## DOCUMENT EXTRACT
---------------
COMPENSATION OF BROKER. 1. The Broker is entitled to retain out of premiums so collected, as its full compensation on such business, commissions in accordance with the rates set forth by NIP Group. For the purpose of determining the Broker’s commissions, premiums shall be defined as gross premiums written less return premiums. 2. The Broker understands and agrees that the commissions retained by the Broker on business under this Agreement are subject to: a. change at any time by the Insurers in accordance with the rules and regulations of such Insurers; and b. the determination of the Insurers which shall have sole discretion as to the classification, type, class or kind of any policy and the commission rate applicable to such policies. 3. The Broker shall refund ratably to NIP Group, on all business subject to this Agreement, commissions on cancelled insurance coverage and reductions in premiums at the same rate at which such commissions were originally retained by the Broker. 4. NIP Group may offset any balance or balances due from the Broker under this Agreement with any balance NIP Group holds due the Broker. If there is no balance held by NIP Group or such balance is insufficient to pay NIP Group for return commissions or other amounts owed it by the Broker under this Agreement, NIP Group shall bill the Broker and the Broker shall pay such return commissions or other amounts within thirty (30) days. NIP Group’s right of offset shall include the right to offset against amounts owed to the Broker any liability incurred by NIP Group by reason of the negligence or unauthorized acts of the Broker. 5. No assignment of commissions by the Broker shall be binding on NIP Group unless consented to in writing by NIP Group. If consent to an assignment of commission is granted by NIP Group, such assignment shall be subject to all terms and conditions of this Agreement, including the right of reduction or setoff set forth in Section III.4. above.
BOOKS, ACCOUNTS AND RECORDS. 1. The Broker will keep complete and accurate records of the business transacted by it under this Agreement, including, but not limited to, all policy records created by it during the term of this Agreement. The Broker will retain such records while this Agreement is in effect and for seven (7) years after any termination of this Agreement. The Broker will be responsible for retaining all records on behalf of NIP Group in hard copy form, microfilm and/or other generally accepted information storage medium, as well as in any reasonable back-up form requested by NIP Group for the period described above.
---------------
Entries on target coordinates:
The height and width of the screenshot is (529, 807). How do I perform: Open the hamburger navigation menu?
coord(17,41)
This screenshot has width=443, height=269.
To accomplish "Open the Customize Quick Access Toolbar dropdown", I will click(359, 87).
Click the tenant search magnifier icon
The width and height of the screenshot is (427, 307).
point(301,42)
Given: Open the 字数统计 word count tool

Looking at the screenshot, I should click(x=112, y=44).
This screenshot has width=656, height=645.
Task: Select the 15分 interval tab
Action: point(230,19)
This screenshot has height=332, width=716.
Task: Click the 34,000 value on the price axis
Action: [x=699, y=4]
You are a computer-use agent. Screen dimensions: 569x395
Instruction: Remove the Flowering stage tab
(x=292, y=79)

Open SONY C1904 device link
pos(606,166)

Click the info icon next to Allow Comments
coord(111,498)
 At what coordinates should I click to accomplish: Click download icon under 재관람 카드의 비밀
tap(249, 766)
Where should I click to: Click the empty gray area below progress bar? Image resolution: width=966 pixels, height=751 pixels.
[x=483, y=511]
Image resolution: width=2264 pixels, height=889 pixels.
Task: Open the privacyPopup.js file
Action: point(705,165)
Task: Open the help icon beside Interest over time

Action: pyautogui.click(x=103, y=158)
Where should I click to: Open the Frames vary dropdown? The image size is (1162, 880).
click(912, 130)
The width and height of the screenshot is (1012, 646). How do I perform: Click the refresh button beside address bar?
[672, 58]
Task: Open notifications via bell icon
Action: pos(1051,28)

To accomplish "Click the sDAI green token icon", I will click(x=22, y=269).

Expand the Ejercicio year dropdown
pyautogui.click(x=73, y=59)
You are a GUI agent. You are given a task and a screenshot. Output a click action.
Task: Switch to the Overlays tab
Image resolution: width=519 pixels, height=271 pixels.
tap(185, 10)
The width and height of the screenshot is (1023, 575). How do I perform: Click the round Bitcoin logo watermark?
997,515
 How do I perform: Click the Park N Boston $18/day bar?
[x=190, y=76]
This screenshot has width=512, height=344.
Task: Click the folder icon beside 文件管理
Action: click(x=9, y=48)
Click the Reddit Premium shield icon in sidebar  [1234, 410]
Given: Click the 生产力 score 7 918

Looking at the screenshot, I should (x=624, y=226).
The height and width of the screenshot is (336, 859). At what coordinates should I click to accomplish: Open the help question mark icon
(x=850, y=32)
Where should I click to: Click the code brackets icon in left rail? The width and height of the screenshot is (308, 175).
---------------
## PROBLEM SET
**a)** Under the broker agreement excerpt, how long must the Broker keep its records after the Agreement ends?
**b)** Please restate the paragraph of the broker agreement excerpt beginning "BOOKS, ACCOUNTS AND RECORDS" as a short list that keeps its main facts.
**c)** Revise the stretch of the broker agreement excerpt from "BOOKS, ACCOUNTS AND" through "period described above.", putting "five (5) years" in place of "seven (7) years".

## ANSWERS
**a)** Seven (7) years after any termination of the Agreement.

**b)**
- The Broker keeps complete, accurate records of business done under the Agreement, including all policy records it creates during the term.
- It retains these records while the Agreement is in effect and for seven (7) years after any termination.
- It keeps them on NIP Group's behalf in hard copy, microfilm and/or another generally accepted storage medium, plus any reasonable back-up form NIP Group requests.

**c)**
BOOKS, ACCOUNTS AND RECORDS. 1. The Broker will keep complete and accurate records of the business transacted by it under this Agreement, including, but not limited to, all policy records created by it during the term of this Agreement. The Broker will retain such records while this Agreement is in effect and for five (5) years after any termination of this Agreement. The Broker will be responsible for retaining all records on behalf of NIP Group in hard copy form, microfilm and/or other generally accepted information storage medium, as well as in any reasonable back-up form requested by NIP Group for the period described above.